Stoneybrook has gone star-crazy! Derek Masters, an eight-year-old regular on a hit TV sitcom, has moved to town. Everyone’s wondering what a real live TV star will be like—will he drive to school in a limo?
Jessi can’t believe it, but even stars need baby-sitters, and she’s the lucky club member to watch Derek Masters. Even though a lot of kids at school call Derek a spoiled brat, Jessi likes him immediately. He rides bikes and eats junk food like a normal kid, but he has exciting stories about Hollywood, too!
Pretty soon baby-sitting and ballet start looking kind of boring next to TV scripts and cameras. Maybe Jessi would like to be a star, too!
I used to be such a big fan of the Baby-sitters Club books as a young girl. However, the books featuring Jessi were never really appealing to me and I could never understand why. As an adult and after all of my multicultural literature classes, I think I’ve finally realized why. Although Ann M. Martin tried to add some diversity into her books with Claudia and Jessi, she didn’t have the knowledge or understanding of the cultural aspects that would make these girls more realistic.
As I reread the book, I was surprised to find that Jessi essentially cowers in Kristy’s presence.
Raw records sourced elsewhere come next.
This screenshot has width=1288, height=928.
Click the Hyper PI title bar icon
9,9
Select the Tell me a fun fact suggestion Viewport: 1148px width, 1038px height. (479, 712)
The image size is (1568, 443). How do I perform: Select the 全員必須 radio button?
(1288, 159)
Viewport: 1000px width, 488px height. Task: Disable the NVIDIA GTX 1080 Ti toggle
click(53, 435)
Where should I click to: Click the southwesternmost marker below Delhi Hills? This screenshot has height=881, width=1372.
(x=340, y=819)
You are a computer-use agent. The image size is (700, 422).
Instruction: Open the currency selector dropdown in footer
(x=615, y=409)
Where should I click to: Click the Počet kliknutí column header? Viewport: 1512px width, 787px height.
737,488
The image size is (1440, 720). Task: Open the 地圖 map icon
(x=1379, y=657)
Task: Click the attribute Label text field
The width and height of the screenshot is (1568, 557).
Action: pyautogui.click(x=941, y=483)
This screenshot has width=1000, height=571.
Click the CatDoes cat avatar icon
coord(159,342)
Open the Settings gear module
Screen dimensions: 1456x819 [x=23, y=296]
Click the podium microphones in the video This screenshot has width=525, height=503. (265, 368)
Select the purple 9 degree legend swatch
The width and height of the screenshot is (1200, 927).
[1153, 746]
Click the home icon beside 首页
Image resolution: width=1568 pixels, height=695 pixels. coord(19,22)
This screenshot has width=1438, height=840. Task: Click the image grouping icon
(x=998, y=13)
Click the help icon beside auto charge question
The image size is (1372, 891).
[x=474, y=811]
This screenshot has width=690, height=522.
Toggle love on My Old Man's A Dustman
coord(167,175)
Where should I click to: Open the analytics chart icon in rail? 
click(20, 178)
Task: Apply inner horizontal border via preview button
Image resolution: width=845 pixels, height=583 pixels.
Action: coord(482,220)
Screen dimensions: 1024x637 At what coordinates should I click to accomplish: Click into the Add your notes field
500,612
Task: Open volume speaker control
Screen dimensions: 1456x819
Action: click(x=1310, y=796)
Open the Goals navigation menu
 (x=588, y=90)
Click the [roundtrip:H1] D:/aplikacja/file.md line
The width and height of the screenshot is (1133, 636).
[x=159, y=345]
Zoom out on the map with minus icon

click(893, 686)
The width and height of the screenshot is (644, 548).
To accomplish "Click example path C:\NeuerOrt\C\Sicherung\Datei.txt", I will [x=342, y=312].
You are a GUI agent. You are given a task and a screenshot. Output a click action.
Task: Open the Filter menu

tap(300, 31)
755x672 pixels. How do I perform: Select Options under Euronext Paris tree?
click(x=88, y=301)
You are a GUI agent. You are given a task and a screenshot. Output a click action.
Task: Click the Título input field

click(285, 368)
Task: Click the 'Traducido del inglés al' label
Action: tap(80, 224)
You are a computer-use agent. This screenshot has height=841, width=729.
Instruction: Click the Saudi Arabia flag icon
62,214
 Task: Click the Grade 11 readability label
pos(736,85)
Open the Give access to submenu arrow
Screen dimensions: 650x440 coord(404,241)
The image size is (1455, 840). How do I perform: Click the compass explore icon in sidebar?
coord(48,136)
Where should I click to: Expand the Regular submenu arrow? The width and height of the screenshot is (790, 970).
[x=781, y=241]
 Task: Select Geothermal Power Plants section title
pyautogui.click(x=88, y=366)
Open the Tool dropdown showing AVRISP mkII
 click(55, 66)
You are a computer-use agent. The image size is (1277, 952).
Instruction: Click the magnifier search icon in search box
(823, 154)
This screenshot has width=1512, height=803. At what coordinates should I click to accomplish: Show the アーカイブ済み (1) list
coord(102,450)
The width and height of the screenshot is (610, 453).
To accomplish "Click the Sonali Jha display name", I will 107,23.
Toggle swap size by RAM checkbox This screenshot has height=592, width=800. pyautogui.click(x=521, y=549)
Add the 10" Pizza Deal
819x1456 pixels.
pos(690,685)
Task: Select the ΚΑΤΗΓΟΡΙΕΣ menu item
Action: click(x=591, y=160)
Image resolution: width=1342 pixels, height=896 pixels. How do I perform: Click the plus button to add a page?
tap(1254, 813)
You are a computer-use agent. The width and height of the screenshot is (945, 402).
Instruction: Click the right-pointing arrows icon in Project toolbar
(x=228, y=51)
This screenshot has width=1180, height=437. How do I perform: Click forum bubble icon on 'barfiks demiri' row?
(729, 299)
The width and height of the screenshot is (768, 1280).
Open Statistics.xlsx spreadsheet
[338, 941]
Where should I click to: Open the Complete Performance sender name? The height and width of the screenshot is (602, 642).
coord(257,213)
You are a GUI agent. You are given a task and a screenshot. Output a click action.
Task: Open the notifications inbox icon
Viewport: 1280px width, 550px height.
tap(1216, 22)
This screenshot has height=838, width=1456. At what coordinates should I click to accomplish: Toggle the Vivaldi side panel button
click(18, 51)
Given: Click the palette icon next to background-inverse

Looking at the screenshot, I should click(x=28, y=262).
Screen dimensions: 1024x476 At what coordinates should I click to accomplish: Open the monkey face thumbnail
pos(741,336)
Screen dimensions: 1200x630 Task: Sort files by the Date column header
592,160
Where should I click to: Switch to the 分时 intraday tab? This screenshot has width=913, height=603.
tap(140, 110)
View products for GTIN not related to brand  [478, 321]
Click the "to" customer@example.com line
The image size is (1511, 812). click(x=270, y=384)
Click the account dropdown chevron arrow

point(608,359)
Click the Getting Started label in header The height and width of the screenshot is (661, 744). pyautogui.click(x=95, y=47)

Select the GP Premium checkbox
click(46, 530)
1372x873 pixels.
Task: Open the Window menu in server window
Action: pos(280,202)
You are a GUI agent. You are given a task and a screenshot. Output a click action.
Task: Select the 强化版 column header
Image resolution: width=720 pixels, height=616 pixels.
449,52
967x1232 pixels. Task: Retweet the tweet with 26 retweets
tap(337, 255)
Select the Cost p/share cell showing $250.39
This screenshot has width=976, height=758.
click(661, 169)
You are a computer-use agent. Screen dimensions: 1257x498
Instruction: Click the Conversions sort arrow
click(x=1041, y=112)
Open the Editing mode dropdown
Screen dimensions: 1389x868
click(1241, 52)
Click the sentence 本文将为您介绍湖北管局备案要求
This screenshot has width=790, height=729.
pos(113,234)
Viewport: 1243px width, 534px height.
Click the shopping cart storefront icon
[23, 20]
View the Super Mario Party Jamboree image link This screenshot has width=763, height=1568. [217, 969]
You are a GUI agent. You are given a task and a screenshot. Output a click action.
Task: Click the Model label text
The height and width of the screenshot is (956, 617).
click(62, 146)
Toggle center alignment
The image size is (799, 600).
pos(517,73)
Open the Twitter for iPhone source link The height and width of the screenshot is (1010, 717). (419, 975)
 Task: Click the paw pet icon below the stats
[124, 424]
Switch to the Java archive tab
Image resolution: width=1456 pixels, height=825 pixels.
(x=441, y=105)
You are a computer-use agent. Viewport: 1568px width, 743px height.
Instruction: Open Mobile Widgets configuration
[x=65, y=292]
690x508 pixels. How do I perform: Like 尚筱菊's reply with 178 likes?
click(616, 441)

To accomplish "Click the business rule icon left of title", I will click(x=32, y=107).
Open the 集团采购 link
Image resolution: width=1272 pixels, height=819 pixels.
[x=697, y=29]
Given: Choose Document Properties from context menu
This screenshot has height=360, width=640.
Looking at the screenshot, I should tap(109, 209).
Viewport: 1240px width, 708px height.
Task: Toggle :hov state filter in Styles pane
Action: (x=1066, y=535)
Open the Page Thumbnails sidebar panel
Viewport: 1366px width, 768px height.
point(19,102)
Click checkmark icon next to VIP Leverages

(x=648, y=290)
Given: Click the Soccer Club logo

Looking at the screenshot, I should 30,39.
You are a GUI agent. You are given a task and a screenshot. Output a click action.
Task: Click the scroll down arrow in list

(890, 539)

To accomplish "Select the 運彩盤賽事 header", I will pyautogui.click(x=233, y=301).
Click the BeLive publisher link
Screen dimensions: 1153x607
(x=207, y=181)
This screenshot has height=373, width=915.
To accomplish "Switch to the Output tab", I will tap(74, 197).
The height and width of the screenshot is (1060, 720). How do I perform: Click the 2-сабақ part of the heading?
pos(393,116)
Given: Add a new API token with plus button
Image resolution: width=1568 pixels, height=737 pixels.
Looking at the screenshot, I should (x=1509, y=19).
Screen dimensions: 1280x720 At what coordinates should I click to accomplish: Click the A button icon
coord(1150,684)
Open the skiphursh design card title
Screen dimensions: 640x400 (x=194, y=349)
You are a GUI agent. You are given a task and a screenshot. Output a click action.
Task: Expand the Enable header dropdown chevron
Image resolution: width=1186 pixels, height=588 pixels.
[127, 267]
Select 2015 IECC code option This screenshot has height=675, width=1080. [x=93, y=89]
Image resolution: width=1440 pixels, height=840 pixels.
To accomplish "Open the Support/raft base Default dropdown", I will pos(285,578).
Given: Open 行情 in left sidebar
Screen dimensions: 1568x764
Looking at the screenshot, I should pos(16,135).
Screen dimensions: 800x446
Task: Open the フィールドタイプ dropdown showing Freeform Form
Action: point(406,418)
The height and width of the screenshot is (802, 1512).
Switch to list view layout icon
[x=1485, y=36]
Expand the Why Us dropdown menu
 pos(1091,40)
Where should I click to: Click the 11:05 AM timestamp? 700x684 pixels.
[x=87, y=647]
I find this appalling as it is brushed aside as merely happening because Kristy is in charge and older. But it does come off as a bit ignorant and insensitive to have one of the only two minority characters to cower around one of the main characters. I suppose I shouldn’t be surprised as one of the other culturally insensitive aspects of this series to talk about Claudia’s “almond-shaped eyes.”
As for the storyline, this book is lacking in any actual substance. The presence of a “superbrat” is ignored for the majority of the book. Especially since it is Derek who claims he’s being bullied, when in truth he is the bully. Also, this idea that Jessi would become so star struck that she would consider pursuing a modeling/acting job is ridiculous. It’s written off as being a coping mechanism for her nerves about auditioning for a local production of Black Swan. Looking back, the reason I probably disliked most of the Jessi books is because the author wrote one-dimensional stories that didn’t even fit into the context of the blurb on the back of the book. If this series had been written in today’s current climate, these books wouldn’t be able to compare to other popular series that can incorporate diversity and fully develop the characters in their series.